Após o diagnóstico, então as ações mais concretas (sensibilização de fato – que é contínua, oficinas e treinamentos, divulgação e comprometimento no cumprimento de políticas que permitam a equidade de gênero, entre outras) possam ser implementadas.
MM360: Para aquelas empresas que ainda não começaram a se atentar pra esse assunto, o que pode conscientizá-las? Como despertá-las?
Regina: Eu vejo como muito importante a ação de grandes modelos, empresas que já estão atuando internamente. Essas empresas podem divulgar o que fazem, os resultados, como acompanham suas ações. A ONU Mulheres é uma grande parceira para empresas que desejam se aprofundar nestas questões. Com os Princípios de Empoderamento das Mulheres (os chamados “WEPs”), as empresas podem traçar um plano para entender melhor sua própria situação com relação à equidade de gênero e possíveis alternativas para correção de distorções não providenciais do sistema.
Os movimentos, em especial o Movimento Mulher 360, têm um grande potencial mobilizador ao tornar pública e visível a questão da liderança feminina. A participação em grupos e movimentos como este faz com que as empresas tenham acesso às boas práticas do mercado e tenham sucesso mais rápido na questão da equidade entre os gêneros dentro de seu próprio sistema.
MM360: De que forma os colaboradores podem conscientizar seus líderes? E como os líderes podem conscientizar os colaboradores para que mais mulheres ocupem cargos de liderança?
Regina: Eu acredito que a forma mais natural de acontecer é da liderança conscientizar seus colaboradores. Se a liderança estiver convencida de que é necessário um trabalho de sensibilização com relação à temática de equidade de gênero na empresa, a própria liderança tem o poder de conduzir discussões, programas, políticas que possam reverter essa situação.
Já quando a percepção é somente dos colaboradores, mas não eles não têm o apoio da liderança para discutir ou propor mudanças que beneficiem a equidade, é bem mais difícil. Uma possibilidade é acesso a um líder mais aberto e que permita uma conversa ampliada a respeito das evidências que se encontram na empresa e possível alternativas para a mesma. Mesmo assim, é um caminho muito mais difícil de ser trilhado.
MM360: De forma geral, as empresas estão mais conscientes?
Regina: Se pensarmos no mundo como um todo, temos muitos avanços das empresas com relação ao tema equidade na liderança. Ao olharmos especificamente para o Brasil, se compararmos com 20 anos atrás, sim, elas estão. Entretanto, se olharmos os últimos 5 ou 10 anos, o tema “gênero e liderança” entrou na pauta, mas as discussões e resultados efetivos ainda estão em um patamar abaixo do que seria esperado.
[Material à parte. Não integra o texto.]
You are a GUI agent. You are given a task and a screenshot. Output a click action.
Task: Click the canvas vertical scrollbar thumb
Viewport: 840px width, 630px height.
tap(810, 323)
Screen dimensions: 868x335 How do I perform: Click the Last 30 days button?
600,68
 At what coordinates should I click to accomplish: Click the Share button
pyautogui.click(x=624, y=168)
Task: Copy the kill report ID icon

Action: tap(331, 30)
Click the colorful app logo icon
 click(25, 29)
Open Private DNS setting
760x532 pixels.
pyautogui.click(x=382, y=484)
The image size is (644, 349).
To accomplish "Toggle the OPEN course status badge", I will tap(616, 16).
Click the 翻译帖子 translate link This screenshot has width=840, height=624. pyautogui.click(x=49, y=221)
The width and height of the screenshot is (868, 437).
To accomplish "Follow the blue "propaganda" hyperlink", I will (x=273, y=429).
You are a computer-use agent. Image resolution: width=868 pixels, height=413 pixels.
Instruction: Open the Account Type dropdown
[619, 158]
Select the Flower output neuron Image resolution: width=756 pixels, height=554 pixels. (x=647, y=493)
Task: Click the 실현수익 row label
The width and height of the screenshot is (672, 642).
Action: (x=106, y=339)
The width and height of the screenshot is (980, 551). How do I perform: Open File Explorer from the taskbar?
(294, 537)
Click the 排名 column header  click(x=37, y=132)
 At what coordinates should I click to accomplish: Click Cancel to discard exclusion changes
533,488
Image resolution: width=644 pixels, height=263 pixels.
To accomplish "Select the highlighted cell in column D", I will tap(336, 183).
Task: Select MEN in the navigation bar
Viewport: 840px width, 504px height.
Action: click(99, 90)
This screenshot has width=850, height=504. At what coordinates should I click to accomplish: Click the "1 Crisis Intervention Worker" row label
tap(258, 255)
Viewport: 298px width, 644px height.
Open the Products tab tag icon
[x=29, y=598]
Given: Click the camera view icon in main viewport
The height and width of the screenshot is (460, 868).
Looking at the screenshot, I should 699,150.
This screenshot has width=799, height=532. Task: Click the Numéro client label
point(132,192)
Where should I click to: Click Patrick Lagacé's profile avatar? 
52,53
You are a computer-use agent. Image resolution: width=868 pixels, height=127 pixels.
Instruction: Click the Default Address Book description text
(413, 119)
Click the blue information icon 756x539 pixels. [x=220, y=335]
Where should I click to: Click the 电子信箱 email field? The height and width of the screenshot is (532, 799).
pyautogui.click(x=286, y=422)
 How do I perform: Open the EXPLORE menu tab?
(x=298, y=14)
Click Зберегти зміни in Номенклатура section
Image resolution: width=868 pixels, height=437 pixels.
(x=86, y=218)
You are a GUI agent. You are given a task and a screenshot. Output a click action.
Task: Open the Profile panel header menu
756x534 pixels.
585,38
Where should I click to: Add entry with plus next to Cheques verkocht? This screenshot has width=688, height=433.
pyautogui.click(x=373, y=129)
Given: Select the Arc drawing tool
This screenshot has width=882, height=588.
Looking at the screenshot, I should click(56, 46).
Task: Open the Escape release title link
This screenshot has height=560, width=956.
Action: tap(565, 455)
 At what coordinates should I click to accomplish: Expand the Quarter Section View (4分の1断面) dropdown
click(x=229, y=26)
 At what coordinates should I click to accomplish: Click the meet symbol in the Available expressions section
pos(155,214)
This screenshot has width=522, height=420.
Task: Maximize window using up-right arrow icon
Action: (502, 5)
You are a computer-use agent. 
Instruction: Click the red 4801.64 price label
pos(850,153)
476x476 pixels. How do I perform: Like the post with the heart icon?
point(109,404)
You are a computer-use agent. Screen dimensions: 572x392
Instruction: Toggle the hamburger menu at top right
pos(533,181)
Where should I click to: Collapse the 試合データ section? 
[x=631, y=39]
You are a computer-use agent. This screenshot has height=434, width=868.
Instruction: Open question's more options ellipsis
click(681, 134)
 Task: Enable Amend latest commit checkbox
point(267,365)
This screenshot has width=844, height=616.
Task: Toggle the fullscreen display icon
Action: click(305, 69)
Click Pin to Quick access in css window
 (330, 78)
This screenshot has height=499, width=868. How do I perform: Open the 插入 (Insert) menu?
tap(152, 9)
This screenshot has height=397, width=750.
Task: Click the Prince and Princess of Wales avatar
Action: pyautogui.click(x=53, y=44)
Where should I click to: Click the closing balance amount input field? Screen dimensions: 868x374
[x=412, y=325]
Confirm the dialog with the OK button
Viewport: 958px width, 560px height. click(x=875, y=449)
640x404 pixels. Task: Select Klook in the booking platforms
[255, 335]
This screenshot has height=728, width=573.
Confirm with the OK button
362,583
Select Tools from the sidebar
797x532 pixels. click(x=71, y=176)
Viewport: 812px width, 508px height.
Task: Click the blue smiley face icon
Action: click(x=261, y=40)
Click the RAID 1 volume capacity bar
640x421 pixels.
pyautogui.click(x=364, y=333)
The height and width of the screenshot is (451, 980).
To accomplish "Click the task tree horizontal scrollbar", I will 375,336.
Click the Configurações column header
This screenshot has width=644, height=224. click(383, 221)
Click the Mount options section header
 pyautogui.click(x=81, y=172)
Um exemplo disso é o uso abusivo da justificativa de licença-maternidade para pagar menos ou promover menos as mulheres. A licença-maternidade – e a paternidade – são parte do investimento social na próxima geração e não um ônus sem consequências benéficas para os negócios.
Na mesma linha, ainda vemos discussões sobre a questão de liderança que afirmam de forma simplista que as mulheres não querem assumir cargos na liderança. Já seria tempo de termos aprofundado essa questão: será que as mulheres realmente não querem estes cargos ou o esforço que é demandado delas é maior do que o esforço demandado para os homens para chegar no mesmo lugar? Se for este segundo, precisamos entender os mecanismos que estão dificultando a ascensão feminina e desarmá-los.
MM360: Algum outro país que você considere exemplo quando o assunto é promoção da liderança feminina nas empresas? Por qual motivo?
Regina: Os países nórdicos continuam sendo os exemplos, embora nem mesmo lá exista a completa igualdade de oportunidades para homens e mulheres. Muitos dos avanços que vemos nesses países têm relação com uma cultura que promove uma maior igualdade entre os sexos desde cedo. Crianças são tratadas de forma mais equânime – independentemente de seu sexo – e isso faz com que cresçam em um ambiente que não potencialize as diferenças físicas nem a identificação com um “sexo frágil” ou “sexo forte”.
MM360: Há algo que a sociedade possa fazer para contribuir para que tenhamos mais mulheres em cargos de liderança nas empresas?
Regina: A sociedade é o conjunto das pessoas. Se individualmente não acreditarmos no potencial das mulheres e na necessidade de políticas que corrijam as distorções geradas por uma cultura patriarcal ao longo de séculos, dificilmente teremos a liderança das empresas com participação mais igualitária entre homens e mulheres. Então, uma das formas que podemos conquistar a equidade entre os sexos é por meio da educação desde muito jovens, incentivando meninas a assumirem seu lado mais quantitativo, mas analítico e até mais assertivo. Ao mesmo tempo, permitir que os meninos desenvolvam sua sensibilidade e se sintam parte de uma família e grupo onde todos são responsáveis pelo cuidado.
MM360: Uma matéria recente, do The New York Times, citou que a desigualdade salarial começa a “aparecer entre o final da faixa dos 20 e a metade da faixa dos 30 anos, segundo dois novos estudos. Ou, em outras palavras, quando muitas mulheres têm filhos. Mulheres que não são casadas e não têm filhos continuam recebendo salários parecidos com os homens”. De que forma as empresas podem lidar com esse desafio?
Regina: Do meu ponto de vista, esses resultados apontam para a falta de diversidade mesmo quando você inclui as mulheres na liderança. Por que somente as mulheres sem filhos têm maior similaridade salarial com os homens? Será que elas assumiram um perfil mais “masculino” para conseguir crescer nas empresas? E, se assim for, o impacto da diversidade de gênero não está potencializado, pois temos mulheres se comportando como homens, o que não traduz em diferenças construtivas.
A questão do cuidado é aqui ressaltada. Se a responsabilização do cuidado recair somente ou mais pesadamente nas mulheres, podemos concluir que não existirá um período próximo em que homens e mulheres conquistem a liderança com o mesmo esforço. Se os homens não precisam abrir mão de ter uma família para chegar até a liderança, mas as mulheres precisam, este é um preço bastante alto, então é compreensível que “elas desistam” de chegar lá.
As empresas podem e devem assumir seu papel social de incentivar pais e mães a participarem igualmente da vida de seus filhos. Seja por meio de horários flexíveis de trabalho, disponibilização de home office, licença parental, creche para todos os colaboradores, independentemente de seu sexo. Pode-se questionar se a empresa tem algum retorno – além de estar fazendo o que é socialmente mais correto – ao implementar estas políticas. O que a prática nos mostra é que este tipo de benefício retorna para a empresa via maior satisfação dos colaboradores com seu próprio emprego, com diminuição da rotatividade (que é um custo bastante relevante no Brasil) e com um ambiente de trabalho muito mais agradável a todos.